The House has passed their "Pay for Performance" bill which gives the Feds control over performance reviews and how much people get paid in companies receiving bailouts. I haven't read much analysis of it yet, but if this eventually passes, doesn't it make Washington DC the nation's HR department?

I mean, why not decide how much defense contractors should be paid, regardless of contracts? They're taking federal money, aren't they? And aren't the Democats against pay based on performance when it comes to teachers because there are so many factors involved that aren't under the teachers' control? How is that different for a CEO or any executive?

Should Washington decide how well road construction crews are performing if federal dollars are involved? Whether police are getting paid too much since they've taken so much federal money? Should the Feds set the price of corn since farmers take federal money in subsidies? And if the President and the Democrat Congress push through universal health care -- won't they also get to decide how much each doctor, each nurse, each orderly deserves to be paid based on the political whims of a few hundred two-bit politicians who made it to the golden ring in Washington?

And why shouldn't the president and the treasury secretary in Washington decide how much pay Gov. Mitch Daniels or State Rep Jeff Espich or any other Indiana State workers get paid since Indiana took TARP funds? Why shouldn't President Obama, or some Senate committee in Washington decide whether our governor is performing well enough or should be removed from office?

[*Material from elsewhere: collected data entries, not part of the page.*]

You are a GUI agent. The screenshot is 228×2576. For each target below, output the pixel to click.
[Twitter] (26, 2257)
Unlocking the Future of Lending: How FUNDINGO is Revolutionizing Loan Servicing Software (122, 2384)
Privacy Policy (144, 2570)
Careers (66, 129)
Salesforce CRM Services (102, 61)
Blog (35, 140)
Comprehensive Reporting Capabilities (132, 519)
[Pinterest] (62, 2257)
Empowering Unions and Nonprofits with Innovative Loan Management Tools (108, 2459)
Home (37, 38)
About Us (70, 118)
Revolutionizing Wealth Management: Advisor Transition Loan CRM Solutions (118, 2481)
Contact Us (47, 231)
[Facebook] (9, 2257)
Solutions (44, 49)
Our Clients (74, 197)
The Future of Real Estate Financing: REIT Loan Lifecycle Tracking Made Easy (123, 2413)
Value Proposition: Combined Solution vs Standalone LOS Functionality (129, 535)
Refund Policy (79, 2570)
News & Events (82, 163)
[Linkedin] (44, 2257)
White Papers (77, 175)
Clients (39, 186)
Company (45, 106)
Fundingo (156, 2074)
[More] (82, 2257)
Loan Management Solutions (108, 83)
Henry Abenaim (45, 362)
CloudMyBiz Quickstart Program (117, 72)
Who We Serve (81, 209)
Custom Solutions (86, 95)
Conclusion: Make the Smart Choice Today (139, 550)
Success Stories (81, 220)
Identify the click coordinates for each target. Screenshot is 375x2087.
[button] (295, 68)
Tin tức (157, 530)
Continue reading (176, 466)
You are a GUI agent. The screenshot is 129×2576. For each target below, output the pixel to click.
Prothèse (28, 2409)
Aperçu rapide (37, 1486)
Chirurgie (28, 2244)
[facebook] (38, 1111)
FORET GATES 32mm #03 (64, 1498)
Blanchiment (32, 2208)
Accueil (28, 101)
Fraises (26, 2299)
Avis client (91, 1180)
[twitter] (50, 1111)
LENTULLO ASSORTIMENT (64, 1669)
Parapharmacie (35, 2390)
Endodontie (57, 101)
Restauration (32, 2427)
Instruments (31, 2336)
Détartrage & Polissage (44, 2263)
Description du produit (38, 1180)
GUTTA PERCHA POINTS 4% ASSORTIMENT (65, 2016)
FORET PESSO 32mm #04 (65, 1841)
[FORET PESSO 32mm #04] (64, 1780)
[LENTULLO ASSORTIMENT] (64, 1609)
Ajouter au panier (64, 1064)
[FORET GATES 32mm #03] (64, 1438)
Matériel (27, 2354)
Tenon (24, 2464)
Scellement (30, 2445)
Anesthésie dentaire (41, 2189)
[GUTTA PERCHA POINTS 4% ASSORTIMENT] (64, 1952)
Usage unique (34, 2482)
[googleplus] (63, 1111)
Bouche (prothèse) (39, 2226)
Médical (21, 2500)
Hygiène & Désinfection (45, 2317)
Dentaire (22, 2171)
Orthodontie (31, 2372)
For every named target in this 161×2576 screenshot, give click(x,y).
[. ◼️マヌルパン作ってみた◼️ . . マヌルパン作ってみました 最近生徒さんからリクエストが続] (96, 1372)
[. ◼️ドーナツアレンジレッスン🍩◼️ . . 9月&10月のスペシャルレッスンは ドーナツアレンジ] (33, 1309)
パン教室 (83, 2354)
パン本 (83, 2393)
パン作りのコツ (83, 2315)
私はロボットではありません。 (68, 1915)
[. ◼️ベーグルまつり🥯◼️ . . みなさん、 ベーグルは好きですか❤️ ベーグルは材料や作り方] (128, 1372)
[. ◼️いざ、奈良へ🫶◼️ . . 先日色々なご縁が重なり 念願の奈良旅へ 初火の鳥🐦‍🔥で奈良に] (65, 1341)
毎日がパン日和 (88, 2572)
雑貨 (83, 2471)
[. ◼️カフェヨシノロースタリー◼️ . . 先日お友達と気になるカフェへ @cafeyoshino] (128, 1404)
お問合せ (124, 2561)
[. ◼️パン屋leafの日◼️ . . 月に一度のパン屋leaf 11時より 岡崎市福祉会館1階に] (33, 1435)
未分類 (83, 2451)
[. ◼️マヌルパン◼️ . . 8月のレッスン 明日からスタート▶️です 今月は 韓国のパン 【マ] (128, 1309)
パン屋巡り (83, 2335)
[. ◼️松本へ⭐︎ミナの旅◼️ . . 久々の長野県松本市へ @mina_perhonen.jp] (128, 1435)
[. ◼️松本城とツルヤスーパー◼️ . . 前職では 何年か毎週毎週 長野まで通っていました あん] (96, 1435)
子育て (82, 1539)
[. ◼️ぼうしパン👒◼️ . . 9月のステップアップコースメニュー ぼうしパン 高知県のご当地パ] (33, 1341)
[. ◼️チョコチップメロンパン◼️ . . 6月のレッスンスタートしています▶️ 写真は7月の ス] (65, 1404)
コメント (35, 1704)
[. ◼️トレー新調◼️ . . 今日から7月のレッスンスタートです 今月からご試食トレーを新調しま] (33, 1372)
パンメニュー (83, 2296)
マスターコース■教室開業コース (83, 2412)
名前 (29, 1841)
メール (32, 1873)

If Washington decides pay and performance for banks and CEO's who take federal money, then they can, given incentive and a dark night to vote, control nearly every service, void nearly every contract, and decide who are good performers and who are bad throughout the country... With one glaring exception: Washington itself is above all that and woe to anyone who holds their feet to the fire of accountability.

Take a step back and bow to your Senate Lords.